この日、最高裁は6対3の意見で、トランプ大統領の出生地主義を制限する行政命令がアメリカ合衆国憲法修正第14条の文言に違反すると判断した。憲法修正第14条は、極めて一部の例外を除き、アメリカで生まれたほぼ全ての人に市民権を保障する内容を含んでいる。
多数意見を代表して判決文を作成した保守派のジョン・ロバーツ最高裁長官は、「(憲法修正第14条が批准された1868年)当時も今も、市民権は権利を持つ権利、つまり我々の政治共同体に自由に参加する権利だ」とし、「憲法修正第14条の制定者たちは、この約束をアメリカの地で自由人として生まれた全ての人に拡張し、我々は今日その約束を守る」と述べた。
出生地主義の制限はトランプ大統領が推進した移民取締りの核心的優先事項の一つで、彼は2期目の行政府発足初日である昨年1月20日に該当する行政命令に署名した。これは親がアメリカ市民権者や合法的永住権(グリーンカード)保有者でない場合、アメリカで生まれた子供の市民権を認めないよう連邦機関に指示する内容を含んでいた。一部ではトランプ大統領の移民政策が人種的・宗教的差別だと非難された。
判決に先立ち、一部の専門家はトランプ大統領の行政命令が毎年生まれる最大25万人の赤ちゃんの法的地位に影響を与える可能性があり、数百万人の家族が新生児の市民権地位を証明しなければならない状況を引き起こす可能性があると推算していた。

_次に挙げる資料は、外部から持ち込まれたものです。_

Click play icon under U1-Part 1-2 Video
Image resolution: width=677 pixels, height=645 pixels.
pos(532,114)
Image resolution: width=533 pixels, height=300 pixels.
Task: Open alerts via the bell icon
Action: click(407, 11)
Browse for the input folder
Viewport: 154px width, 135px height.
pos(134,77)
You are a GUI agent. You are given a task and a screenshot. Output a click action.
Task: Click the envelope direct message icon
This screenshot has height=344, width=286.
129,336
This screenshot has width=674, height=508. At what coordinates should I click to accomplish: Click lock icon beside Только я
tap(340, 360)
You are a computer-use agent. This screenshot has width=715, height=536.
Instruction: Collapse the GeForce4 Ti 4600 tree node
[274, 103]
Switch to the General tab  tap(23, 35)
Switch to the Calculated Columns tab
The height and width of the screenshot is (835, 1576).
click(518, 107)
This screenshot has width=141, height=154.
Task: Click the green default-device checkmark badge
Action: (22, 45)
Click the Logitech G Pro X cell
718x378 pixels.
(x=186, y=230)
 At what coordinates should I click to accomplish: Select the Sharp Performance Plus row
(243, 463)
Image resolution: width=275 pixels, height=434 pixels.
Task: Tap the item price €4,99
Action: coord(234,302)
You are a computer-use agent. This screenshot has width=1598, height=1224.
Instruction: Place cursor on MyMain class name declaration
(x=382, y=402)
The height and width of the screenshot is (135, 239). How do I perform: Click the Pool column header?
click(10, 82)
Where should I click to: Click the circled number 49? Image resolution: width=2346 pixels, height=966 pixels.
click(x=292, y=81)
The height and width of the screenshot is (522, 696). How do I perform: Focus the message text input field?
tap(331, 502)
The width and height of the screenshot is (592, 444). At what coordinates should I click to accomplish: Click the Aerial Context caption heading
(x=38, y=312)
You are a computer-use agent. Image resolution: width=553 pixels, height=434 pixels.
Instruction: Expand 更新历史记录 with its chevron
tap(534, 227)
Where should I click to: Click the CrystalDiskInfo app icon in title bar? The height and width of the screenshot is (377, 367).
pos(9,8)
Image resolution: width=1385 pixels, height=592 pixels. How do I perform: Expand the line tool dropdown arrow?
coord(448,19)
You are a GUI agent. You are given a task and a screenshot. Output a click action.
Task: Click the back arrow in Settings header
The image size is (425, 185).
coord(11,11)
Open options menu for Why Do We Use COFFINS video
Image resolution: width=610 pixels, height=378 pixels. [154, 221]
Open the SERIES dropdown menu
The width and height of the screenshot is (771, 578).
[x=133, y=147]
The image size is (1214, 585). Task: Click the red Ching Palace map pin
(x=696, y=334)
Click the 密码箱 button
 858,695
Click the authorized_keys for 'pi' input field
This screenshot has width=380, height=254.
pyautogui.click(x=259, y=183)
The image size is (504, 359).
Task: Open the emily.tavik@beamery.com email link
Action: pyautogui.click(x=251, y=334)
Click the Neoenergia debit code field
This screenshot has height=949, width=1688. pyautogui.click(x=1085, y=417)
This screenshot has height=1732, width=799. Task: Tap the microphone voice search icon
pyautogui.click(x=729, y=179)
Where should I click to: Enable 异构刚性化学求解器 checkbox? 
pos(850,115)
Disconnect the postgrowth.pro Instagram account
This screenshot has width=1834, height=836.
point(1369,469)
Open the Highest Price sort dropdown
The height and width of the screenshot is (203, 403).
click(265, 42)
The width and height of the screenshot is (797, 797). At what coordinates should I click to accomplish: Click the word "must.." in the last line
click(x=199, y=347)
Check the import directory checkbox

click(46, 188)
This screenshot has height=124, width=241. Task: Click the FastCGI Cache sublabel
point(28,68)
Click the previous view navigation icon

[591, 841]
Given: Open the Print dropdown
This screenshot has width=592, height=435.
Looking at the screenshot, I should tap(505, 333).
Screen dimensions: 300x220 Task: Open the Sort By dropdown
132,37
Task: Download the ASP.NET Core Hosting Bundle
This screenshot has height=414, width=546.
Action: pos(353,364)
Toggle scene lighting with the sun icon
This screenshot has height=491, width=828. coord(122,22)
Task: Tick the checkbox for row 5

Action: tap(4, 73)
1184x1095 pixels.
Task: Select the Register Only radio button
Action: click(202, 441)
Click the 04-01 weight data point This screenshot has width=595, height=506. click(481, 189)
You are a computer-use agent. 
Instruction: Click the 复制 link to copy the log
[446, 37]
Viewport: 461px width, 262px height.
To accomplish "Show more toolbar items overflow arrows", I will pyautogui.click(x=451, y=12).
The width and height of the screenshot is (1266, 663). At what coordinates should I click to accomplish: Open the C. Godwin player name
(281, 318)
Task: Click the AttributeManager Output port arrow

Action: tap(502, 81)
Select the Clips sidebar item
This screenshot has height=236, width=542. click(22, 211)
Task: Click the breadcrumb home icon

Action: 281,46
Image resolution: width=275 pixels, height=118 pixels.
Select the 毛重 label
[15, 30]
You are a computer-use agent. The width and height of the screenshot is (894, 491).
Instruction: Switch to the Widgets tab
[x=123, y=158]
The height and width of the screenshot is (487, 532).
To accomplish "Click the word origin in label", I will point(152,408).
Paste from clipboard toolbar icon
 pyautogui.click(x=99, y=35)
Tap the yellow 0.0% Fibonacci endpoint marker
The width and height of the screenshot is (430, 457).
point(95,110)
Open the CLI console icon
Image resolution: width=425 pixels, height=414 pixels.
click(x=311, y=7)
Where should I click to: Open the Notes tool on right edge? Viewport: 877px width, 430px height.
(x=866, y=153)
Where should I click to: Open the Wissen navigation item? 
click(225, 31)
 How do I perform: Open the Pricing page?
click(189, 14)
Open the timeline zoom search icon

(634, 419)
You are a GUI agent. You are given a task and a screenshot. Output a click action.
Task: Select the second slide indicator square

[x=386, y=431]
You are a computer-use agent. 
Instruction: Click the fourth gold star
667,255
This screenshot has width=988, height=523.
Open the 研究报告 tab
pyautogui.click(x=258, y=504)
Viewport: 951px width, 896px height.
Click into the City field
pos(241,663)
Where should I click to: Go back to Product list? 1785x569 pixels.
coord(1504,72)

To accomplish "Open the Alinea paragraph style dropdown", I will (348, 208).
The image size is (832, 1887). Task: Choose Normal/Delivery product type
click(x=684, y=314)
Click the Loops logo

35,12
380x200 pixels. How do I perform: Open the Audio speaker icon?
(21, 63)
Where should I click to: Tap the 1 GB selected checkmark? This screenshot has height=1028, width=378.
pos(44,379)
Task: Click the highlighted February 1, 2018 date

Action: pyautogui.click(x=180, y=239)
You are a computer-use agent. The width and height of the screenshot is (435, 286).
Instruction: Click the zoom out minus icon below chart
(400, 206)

最高裁で原告側を代理して弁論したアメリカ自由人権協会(ACLU)のセシリア・ワン全国法律局長は「法廷の決定はアメリカの根本的な約束、つまりここで生まれたなら市民という原則を再確認したものだ」と述べた。ワン局長は「大統領は行政命令で憲法を変えることはできない」と付け加えた。
その後、トランプ大統領は自身のSNS「トゥルース・ソーシャル」に「今回の判決は我が国にとって非常に悪いことだ」とし、「議会は高コストを引き起こし、不公平な出生地主義を終わらせるために努力すべきだ」と呼びかけた。
一方で最高裁はこの日、トランスジェンダーが学校の女子スポーツチームに参加できないことが妥当であると判断した。最高裁は火曜日、ウェストバージニア州とアイダホ州の該当禁止措置が憲法と連邦差別禁止法に違反するとして訴訟を起こしたトランスジェンダーの学生たちの主張を認めた下級審判決を覆した。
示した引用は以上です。